Catherine tried to keep her head up when she entered through the main gate and fought the tears that just came coming. She was only a fourteen year old girl motherless and fatherless soon, too.

"Father." Edward Stafford wore a simple clean linen doublet but his hair was unwashed and his eyes were dead already. He had the Stafford eyes, dark and proud. Her sisters and brother all had the same eyes, an odd brown, a hint of red and a hint of gold. Catherine didn't. Hers were green.

"Catherine. Where is Henry?"

Cat bit her lip. Even now, all her lord father cared for was his son. She wanted to shout at him, tell him the truth. Henry has fled, Henry has deserted you, just like Elizabeth and Mary. I am all you have, father. But on the morrow, he would find his end on the tower green, and surely hurting a dying man was an unforgivable sin.

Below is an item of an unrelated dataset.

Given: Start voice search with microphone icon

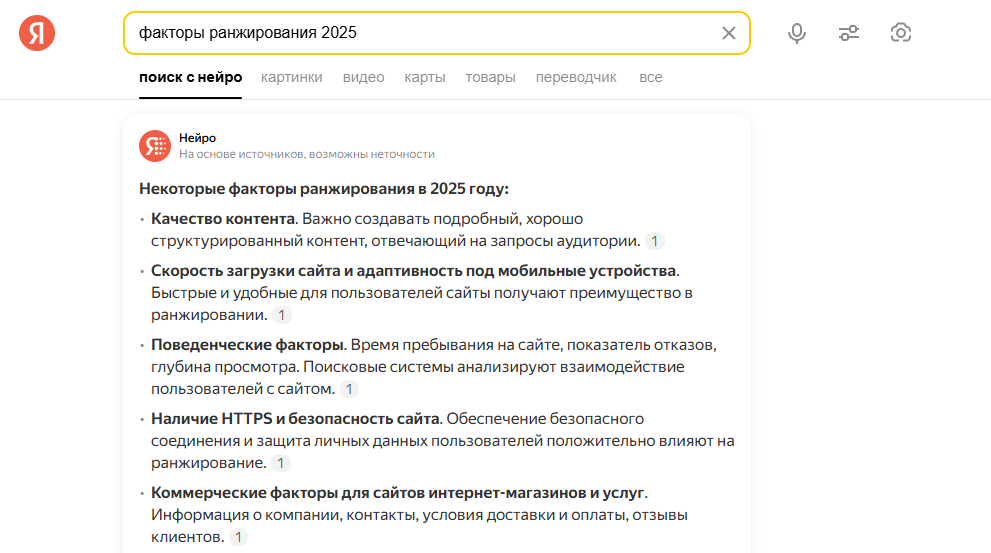Looking at the screenshot, I should click(x=796, y=33).
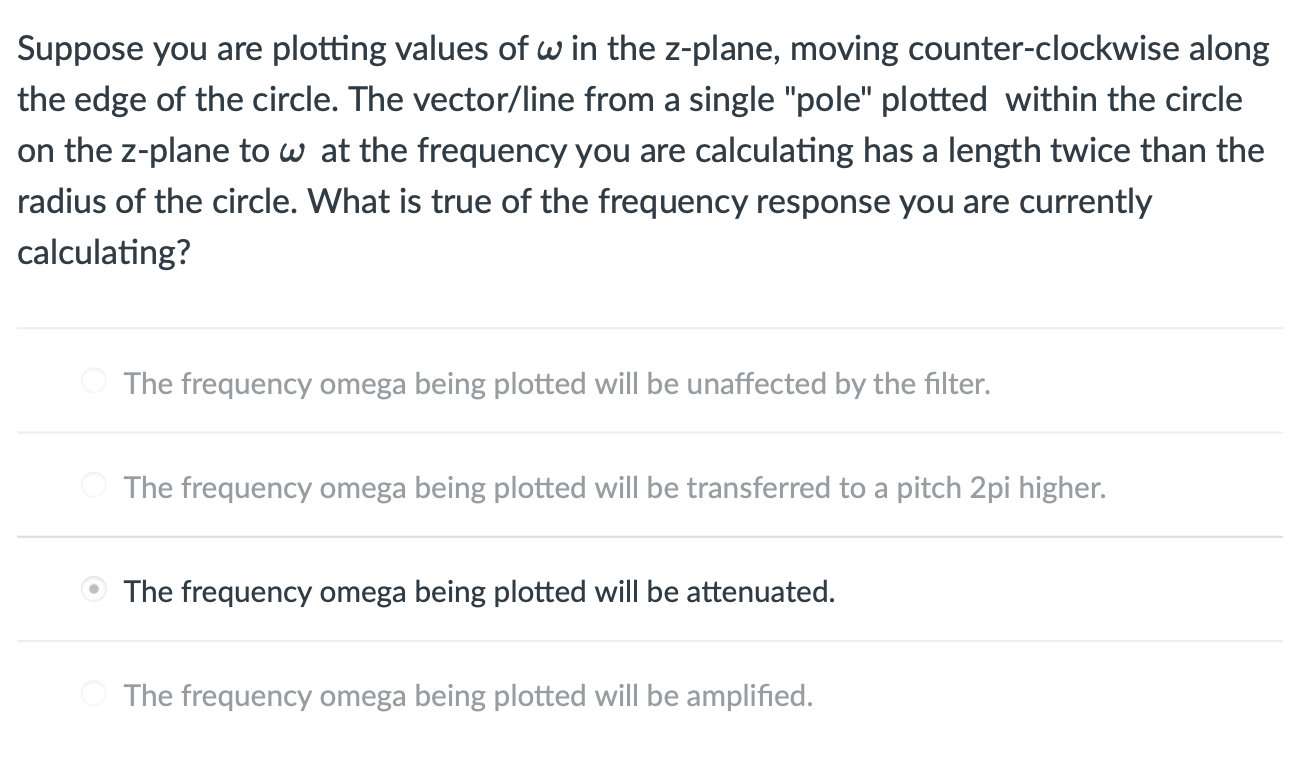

"Henry could not come. He is kept under close guard." she found herself saying. I have quite a lot to confess on sunday.

Her lord father nodded.

"Good. Catherine, my little Cat. You're still a child. But you can tell your brother something, can't you?"

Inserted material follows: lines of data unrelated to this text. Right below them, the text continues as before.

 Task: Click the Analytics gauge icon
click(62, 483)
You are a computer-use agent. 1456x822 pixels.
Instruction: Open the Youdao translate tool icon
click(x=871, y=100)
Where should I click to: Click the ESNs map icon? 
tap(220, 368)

Now it was her turn to nod.

Her lord father came closer.

"Tell him that ours is a proud family. Tell him that the Staffords of Buckingham shall never be threatened with extinction. Tell him that he shall forever strife to reunite our lands and estates, to take back the title that was taken from me. The Duke of Buckingham should always be a Stafford."

Catherine nodded again. She could never tell Henry for her brother had fled to Flanders to join all the other exiles. But she could do it herself.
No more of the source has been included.